### WORK INSTRUCTION
What is needed is an exact copy of every line from the one with "You are a computer-use" to the end of the entries below, without the pictures.

++++++++++

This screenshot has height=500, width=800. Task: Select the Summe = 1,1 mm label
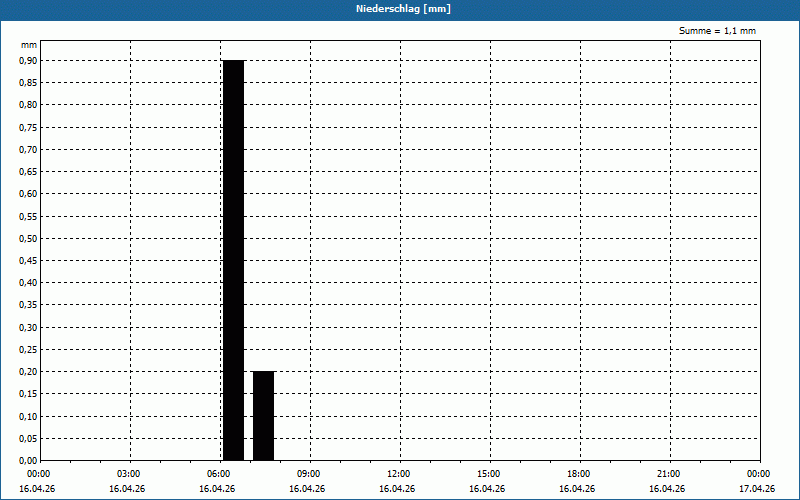(717, 31)
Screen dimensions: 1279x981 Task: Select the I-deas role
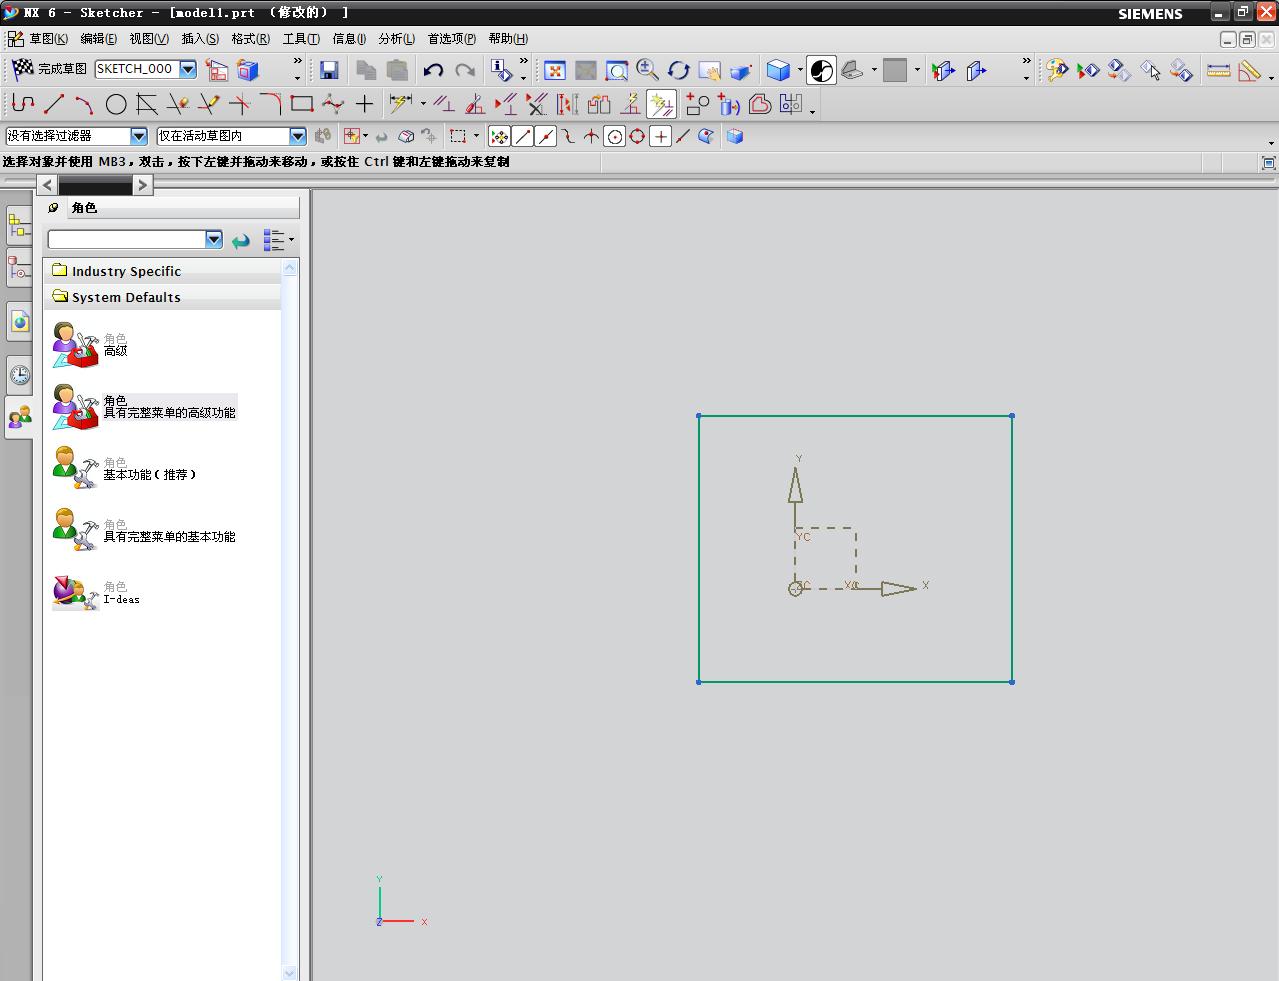coord(121,599)
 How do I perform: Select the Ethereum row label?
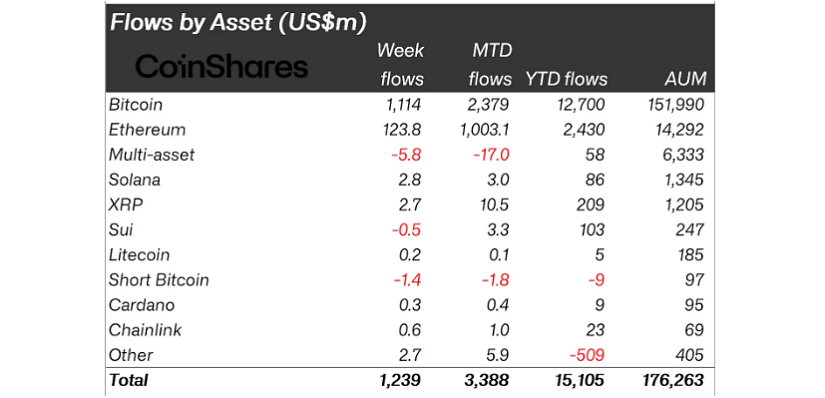[147, 130]
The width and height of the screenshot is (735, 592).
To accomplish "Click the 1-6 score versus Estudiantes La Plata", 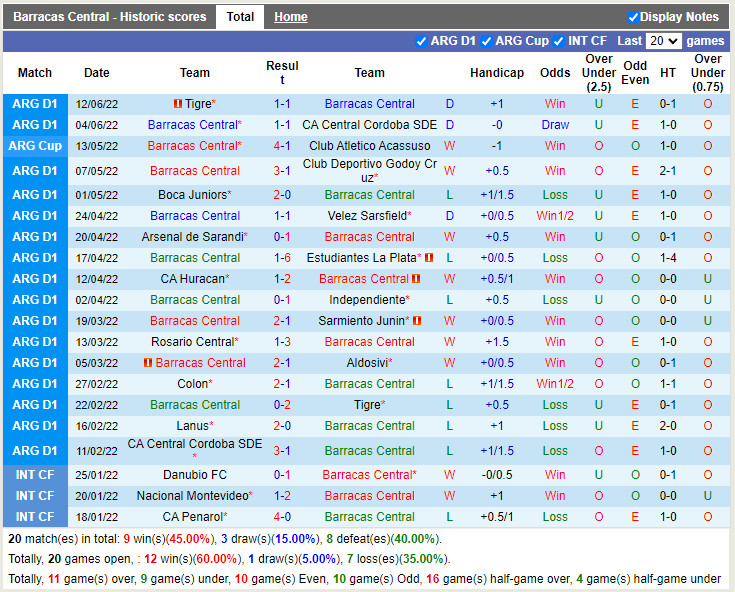I will click(282, 258).
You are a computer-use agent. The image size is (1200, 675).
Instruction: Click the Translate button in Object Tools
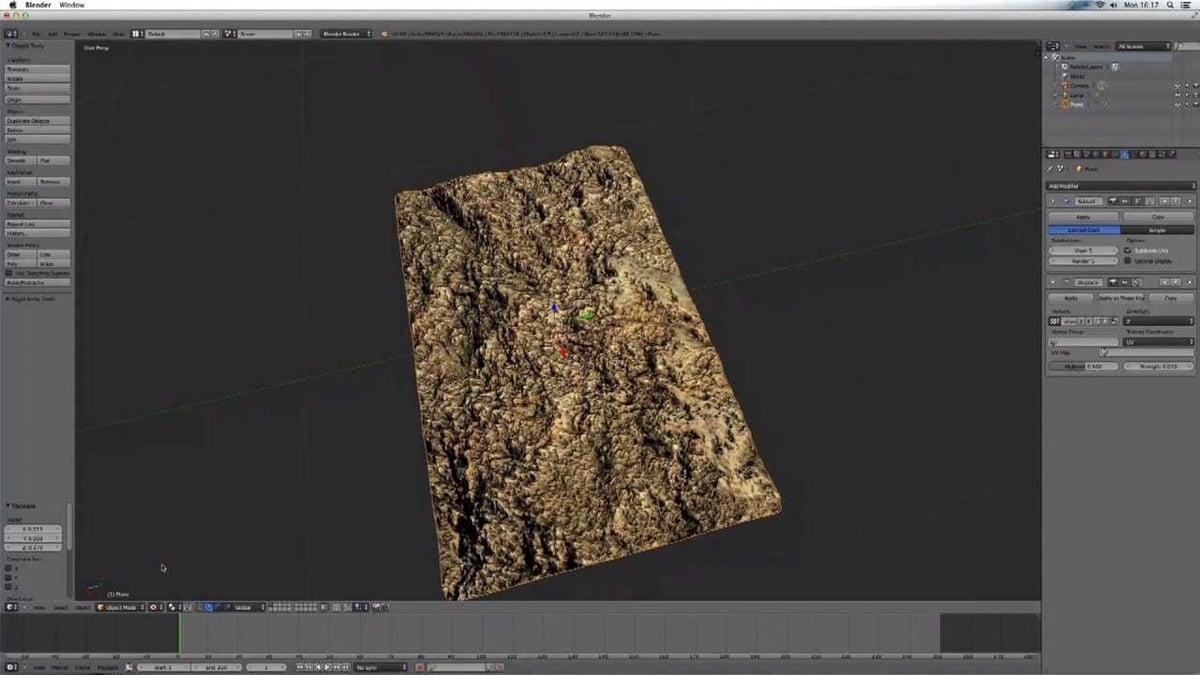pos(36,70)
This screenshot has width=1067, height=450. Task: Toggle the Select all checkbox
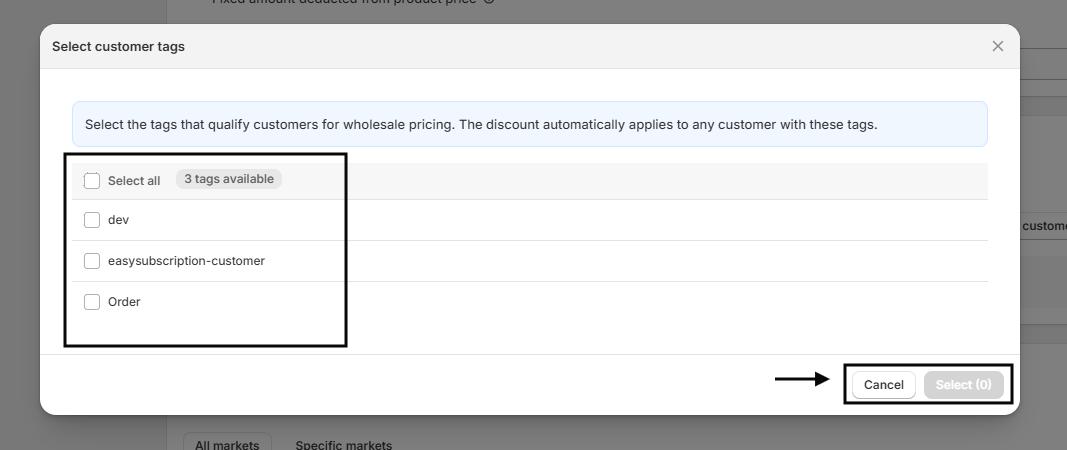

++++++++++

### WRITTEN RESPONSE
You are a computer-use agent. The image size is (1200, 675).
Instruction: Click the Translate button in Object Tools
pos(36,70)
This screenshot has width=1067, height=450. Task: Toggle the Select all checkbox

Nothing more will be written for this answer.